Financial worries affect the academic performance of about one-third of all college students, according to the National Survey of Student Engagement.
Erin Wirth, program coordinator for the University of Nebraska-Lincoln Student Money Management Center, said students who work a lot of hours often come into the center for advice.
“Of course working a lot of hours affects academic performance, but there are things you can do to adjust your financial situation,” Wirth said.
The center often finds that these students are not managing their money well, Wirth said.
“In my personal experience, those students are making mistakes with their money, and once they fix those mistakes they can reduce the hours they’re working,” she said.
Sophomore psychology major Chris Ganshert works two jobs and is enrolled in 12 credit hours at UNL.

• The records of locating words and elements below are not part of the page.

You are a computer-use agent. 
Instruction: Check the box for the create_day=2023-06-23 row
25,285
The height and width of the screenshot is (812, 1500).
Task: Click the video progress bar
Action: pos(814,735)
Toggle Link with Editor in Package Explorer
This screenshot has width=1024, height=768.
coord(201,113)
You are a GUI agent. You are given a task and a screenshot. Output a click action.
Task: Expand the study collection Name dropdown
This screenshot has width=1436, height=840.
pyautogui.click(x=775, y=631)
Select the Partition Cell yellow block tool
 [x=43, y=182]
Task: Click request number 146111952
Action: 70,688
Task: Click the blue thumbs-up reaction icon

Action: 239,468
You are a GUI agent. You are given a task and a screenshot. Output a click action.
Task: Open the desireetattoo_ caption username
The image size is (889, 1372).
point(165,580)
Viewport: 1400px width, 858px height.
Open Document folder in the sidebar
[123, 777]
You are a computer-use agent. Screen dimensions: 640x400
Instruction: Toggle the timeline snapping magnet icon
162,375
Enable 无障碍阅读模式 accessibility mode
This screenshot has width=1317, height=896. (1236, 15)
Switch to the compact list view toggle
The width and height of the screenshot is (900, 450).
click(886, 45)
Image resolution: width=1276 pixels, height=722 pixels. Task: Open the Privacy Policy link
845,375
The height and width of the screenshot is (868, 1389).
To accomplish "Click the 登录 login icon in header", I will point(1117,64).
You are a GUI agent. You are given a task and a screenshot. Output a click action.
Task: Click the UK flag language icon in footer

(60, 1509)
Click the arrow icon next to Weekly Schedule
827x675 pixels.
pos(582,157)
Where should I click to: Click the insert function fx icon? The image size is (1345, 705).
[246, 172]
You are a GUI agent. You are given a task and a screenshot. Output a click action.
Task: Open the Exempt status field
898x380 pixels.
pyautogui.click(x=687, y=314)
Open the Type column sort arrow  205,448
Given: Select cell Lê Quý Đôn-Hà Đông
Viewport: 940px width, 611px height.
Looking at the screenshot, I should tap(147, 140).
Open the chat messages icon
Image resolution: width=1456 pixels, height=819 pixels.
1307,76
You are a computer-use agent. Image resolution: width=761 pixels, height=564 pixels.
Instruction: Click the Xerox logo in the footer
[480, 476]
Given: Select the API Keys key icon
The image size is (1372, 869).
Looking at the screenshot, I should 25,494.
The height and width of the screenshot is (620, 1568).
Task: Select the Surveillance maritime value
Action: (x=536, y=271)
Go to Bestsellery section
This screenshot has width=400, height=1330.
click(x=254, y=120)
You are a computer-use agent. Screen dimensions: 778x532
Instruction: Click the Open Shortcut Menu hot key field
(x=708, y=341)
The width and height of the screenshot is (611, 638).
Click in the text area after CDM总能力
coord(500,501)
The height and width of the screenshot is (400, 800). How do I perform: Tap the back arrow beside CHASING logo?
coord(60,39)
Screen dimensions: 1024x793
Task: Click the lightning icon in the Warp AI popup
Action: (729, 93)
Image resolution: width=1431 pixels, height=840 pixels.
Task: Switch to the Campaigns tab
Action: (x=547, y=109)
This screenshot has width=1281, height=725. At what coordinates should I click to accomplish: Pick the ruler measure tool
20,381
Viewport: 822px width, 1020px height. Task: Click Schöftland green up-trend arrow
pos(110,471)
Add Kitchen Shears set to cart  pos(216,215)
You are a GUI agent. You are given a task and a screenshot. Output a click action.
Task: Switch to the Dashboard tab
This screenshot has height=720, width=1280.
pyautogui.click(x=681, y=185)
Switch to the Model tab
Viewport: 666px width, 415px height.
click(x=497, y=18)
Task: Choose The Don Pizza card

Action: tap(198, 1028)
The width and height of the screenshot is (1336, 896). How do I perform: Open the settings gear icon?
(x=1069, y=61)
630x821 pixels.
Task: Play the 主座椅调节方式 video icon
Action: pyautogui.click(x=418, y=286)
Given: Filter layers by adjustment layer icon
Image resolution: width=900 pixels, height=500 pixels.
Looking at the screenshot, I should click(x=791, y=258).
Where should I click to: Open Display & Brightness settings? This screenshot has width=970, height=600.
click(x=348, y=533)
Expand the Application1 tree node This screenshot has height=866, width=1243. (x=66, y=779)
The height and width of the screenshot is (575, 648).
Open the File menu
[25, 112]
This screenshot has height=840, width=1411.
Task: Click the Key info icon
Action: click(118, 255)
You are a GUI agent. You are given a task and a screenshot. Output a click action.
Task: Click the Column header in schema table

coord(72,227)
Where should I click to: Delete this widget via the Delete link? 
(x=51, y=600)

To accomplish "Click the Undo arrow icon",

“I could cut back hours and survive,” said Ganshert, who works 30 hours a week at The Mill Coffee and Tea and driving buses for UNL Parking & Transit. “But I’m working to pay rent, to pay for food and to save a little to pay off college loans later on.”
Next semester, Ganshert will no longer drive buses, which means he will lose 12 hours of pay each week.
“It’s money I know I’m going to miss,” he said.
Of students surveyed who work more than 20 hours a week, three-fifths reported that their jobs interfered with academics, according to a Nov. 14 article in The New York Times.
Ganshert said his jobs don’t affect his academic performance, but they have forced him to manage his time better.
“I’d say it has to do with the individual,” Ganshert said. “A well-motivated person could easily manage a job and study. It doesn’t have to be detrimental.”
Ganshert said working increases stress.
“If you’re in college and you only have one job or no job you’re going to be happier,” Ganshert said. “If you’re more focused on trying to get your homework done and trying to get to work on time, you get stressed.”
Wirth said students need to put their education before earning extra cash.
“Students need to understand that they are in school for a reason,” Wirth said. “They are in college to learn the skills they need to get a full-time job after college. They need to be working just as much as they need in order to have enough time to actually study.”